Records excerpted from a collection
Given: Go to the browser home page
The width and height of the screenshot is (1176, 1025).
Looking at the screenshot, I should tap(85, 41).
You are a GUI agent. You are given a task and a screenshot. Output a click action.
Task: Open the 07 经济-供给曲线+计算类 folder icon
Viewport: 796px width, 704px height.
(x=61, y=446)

What is expected
All lines from the one with "Task: Open the 07 经济-供给曲线+计算类 folder icon" through the final line above are to be quoted exactly; quote no other line.

Solution to this problem
Task: Open the 07 经济-供给曲线+计算类 folder icon
Viewport: 796px width, 704px height.
(x=61, y=446)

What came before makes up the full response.